The Centers for Disease Control and Prevention have called for a drastic cut in opioid prescription and use for chronic pain conditions, and thus, it is imperative to discover alternative non-opioid based strategies. Towards this goal, a library of natural products was screened in search of pharmacological inhibitors of voltage-gated ion channels. These channels, found in nerve cells, play a big role in pain sensation. The screening led to the discovery of molecules isolated from plants, Croton californicus and Eremocarpus setigerus, that inhibit such ion channels in neurons, specifically sodium channels. The molecules, called HDA and HTA, could reverse chronic pain behaviour in rats with chronic pain. The results illustrate the therapeutic potential for HDA and HTA for chronic pain management and could represent an option that may yield novel specific sodium channel antagonists for pain relief

Tendinopathy is the degeneration of tendons, leading to painful joints. Tendon cells produce proinflammatory molecules that induce pain and tissue deterioration. Presently used nonsteroidal anti-inflammatory drugs or ‘pain-killers’ are soothing but have side-effects, thus the need for better pain management. A combination of avocado-soybean extracts, rich in various plant metabolites, might help manage such pain. Tenocytes (tendon cells) were first induced into stress and then treated with avocado-soybean extract. The cells were then studied under the microscope and further analysed to reveal that pain inducing protein COX-1 expression was significantly reduced by the treatment. This suggests that the combination may help attenuate deleterious inflammation and reduce pain in tendons.

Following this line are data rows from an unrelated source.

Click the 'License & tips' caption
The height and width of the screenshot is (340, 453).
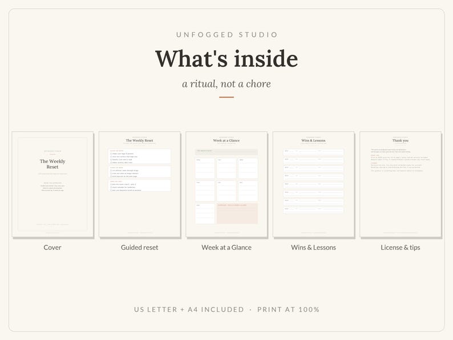pos(401,247)
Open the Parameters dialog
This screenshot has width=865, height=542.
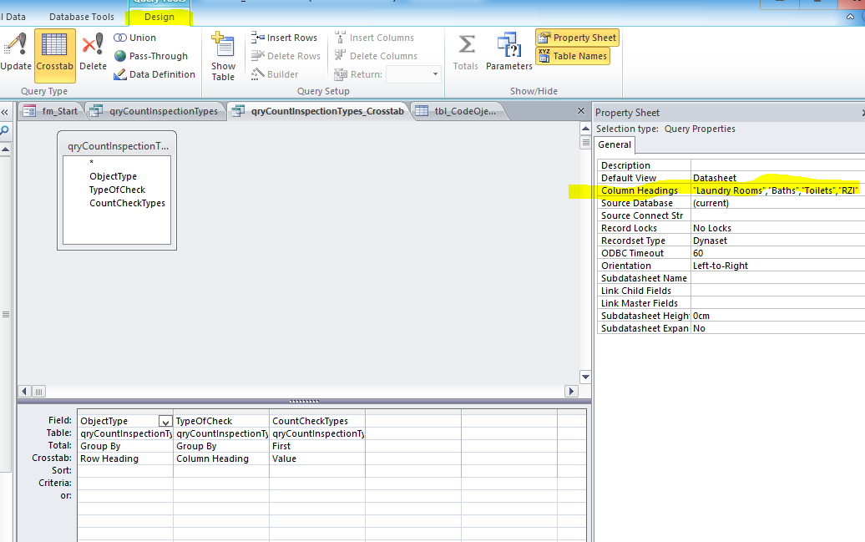click(508, 51)
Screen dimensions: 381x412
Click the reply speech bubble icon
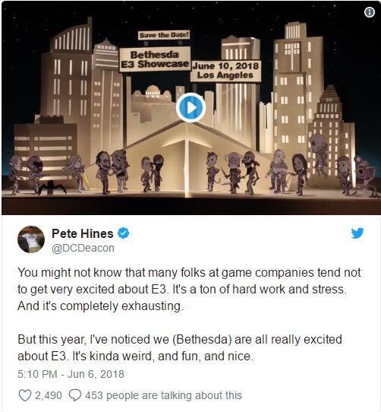coord(75,395)
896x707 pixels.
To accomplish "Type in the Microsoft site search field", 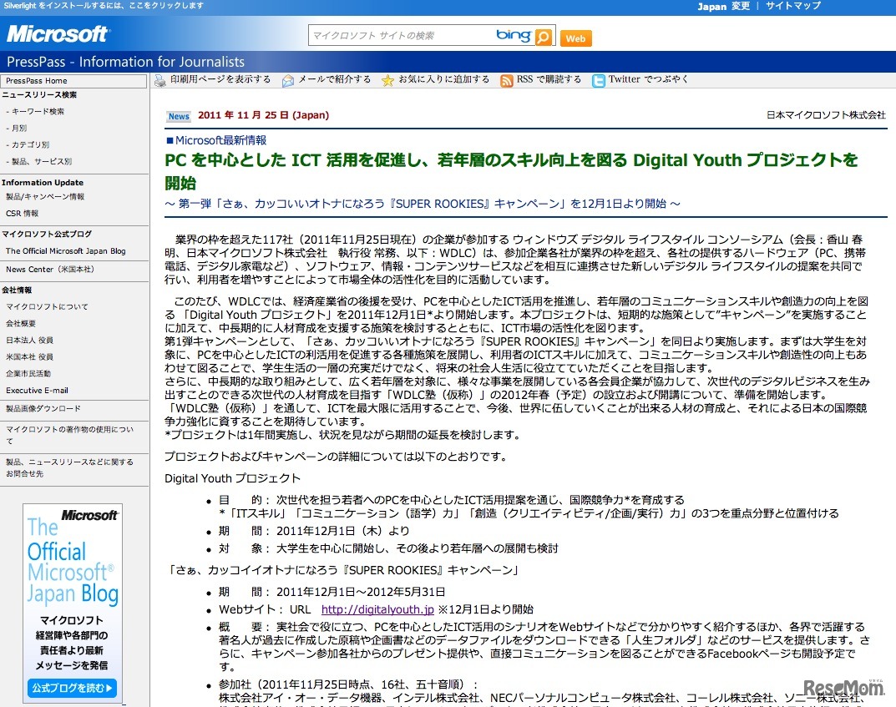I will (x=401, y=36).
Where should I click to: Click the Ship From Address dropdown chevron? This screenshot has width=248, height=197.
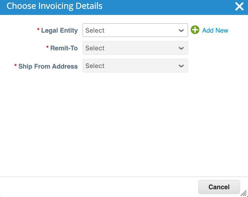click(181, 66)
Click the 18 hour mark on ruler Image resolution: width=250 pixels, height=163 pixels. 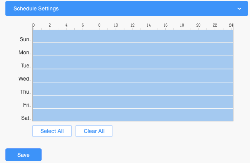coord(182,25)
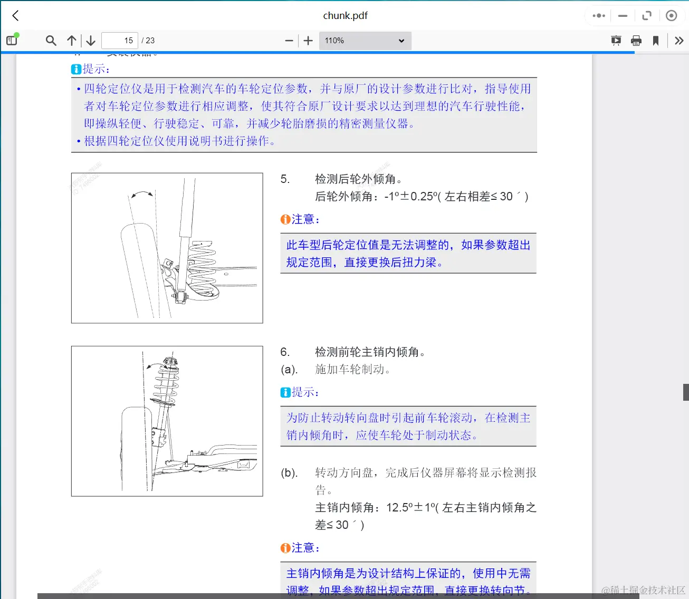This screenshot has width=689, height=599.
Task: Print chunk.pdf
Action: [x=636, y=40]
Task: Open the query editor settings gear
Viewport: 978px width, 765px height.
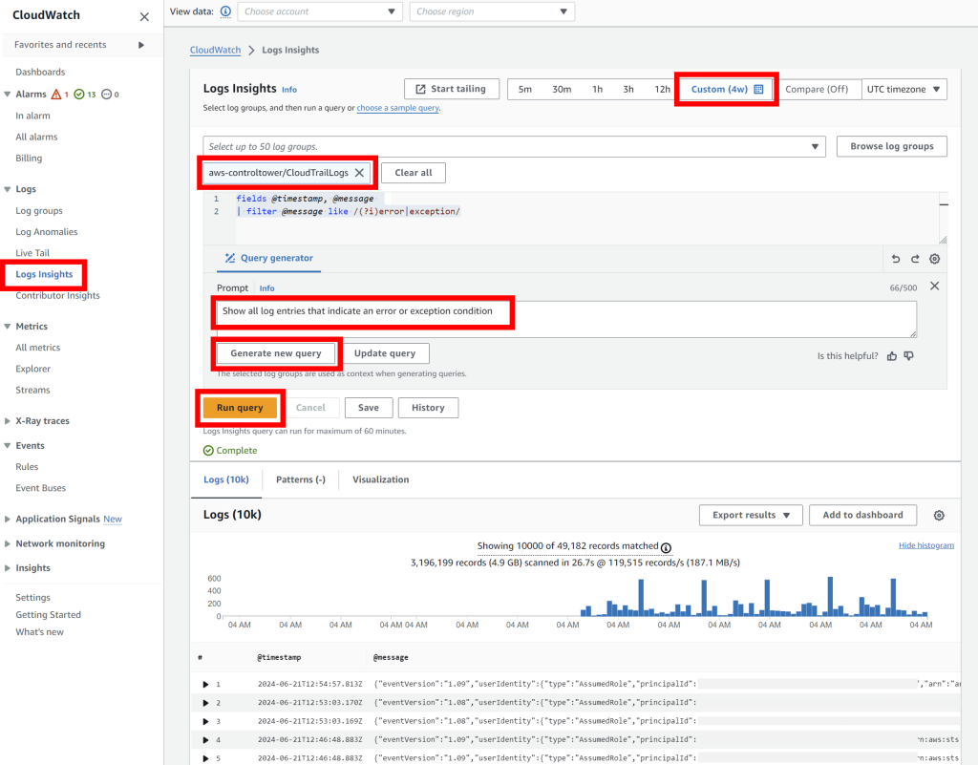Action: click(934, 258)
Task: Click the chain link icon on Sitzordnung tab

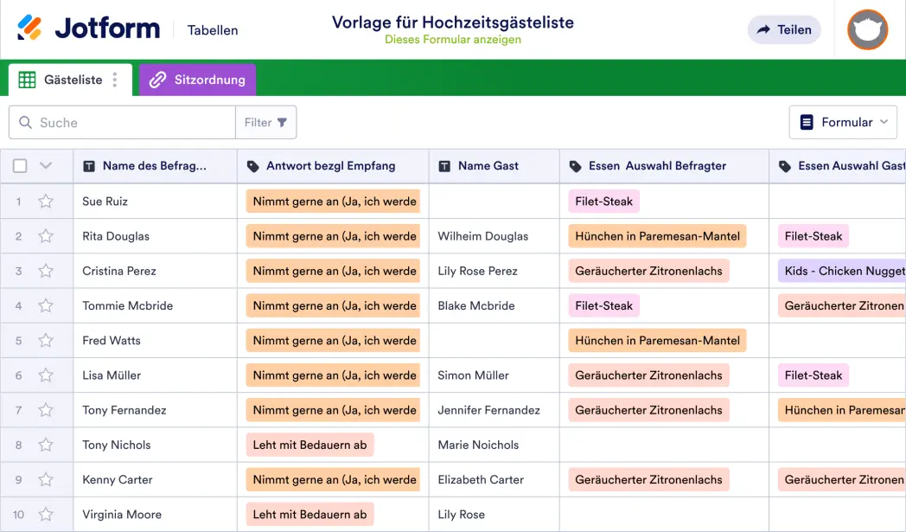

Common cancer medicines like oxaliplatin often cause chronic neuropathic pain during treatment. Such pain is difficult to treat and responds poorly to common painkillers, which represents a clinical challenge. (+)-Borneol, a molecule present in the essential oil of plants, is used for analgesia and anesthesia in traditional Chinese medicine. Although borneol can reduce acute pain models, little is known about its effect on chronic pain and how it relieves pain. A recent study found that (+)-borneol cured pain induced by cancer medicine oxaliplatin in a mouse model. In addition, (+)-borneol blocked the action of pain transmitters called ankyrin 1 agonist in further tests on those mice showing exactly how it works to relieve pain. Repeated treatment with (+)-borneol did not lead to tolerance or resistance to the medication and did not affect body weight and movement of the mice so it is safe. (+)-Borneol may thus be a useful analgesic in the management of neuropathic pain.

Several species of the bush Buddleja (lilac) have been used in the management of various health conditions including pain and inflammation.. Male rats and mice, with artificially induced pain, were randomly divided into different groups and treated with various doses of plant extract of Buddleja. The analgesic/pain-relief and anti-inflammatory activities were assessed in the animals post treatment. The methanolic and hexane extracts of Buddleja exhibited significant inhibition of pain in mice and attenuated reaction time of the animals. Pure compounds BdI-2, BdI-H3 and BH-3 isolated from Buddleja produced significant analgesic activity in in rats, upto 70%. The analgesic and anti-inflammatory effect of the plant extract and isolated pure compounds were comparable to diclofenac sodium. The findings from this study suggest that Buddleja possesses analgesic/pain-relief and anti-inflammatory properties and thus it could serve as a potential novel source of compounds effective for treatment of pain and inflammatory conditions.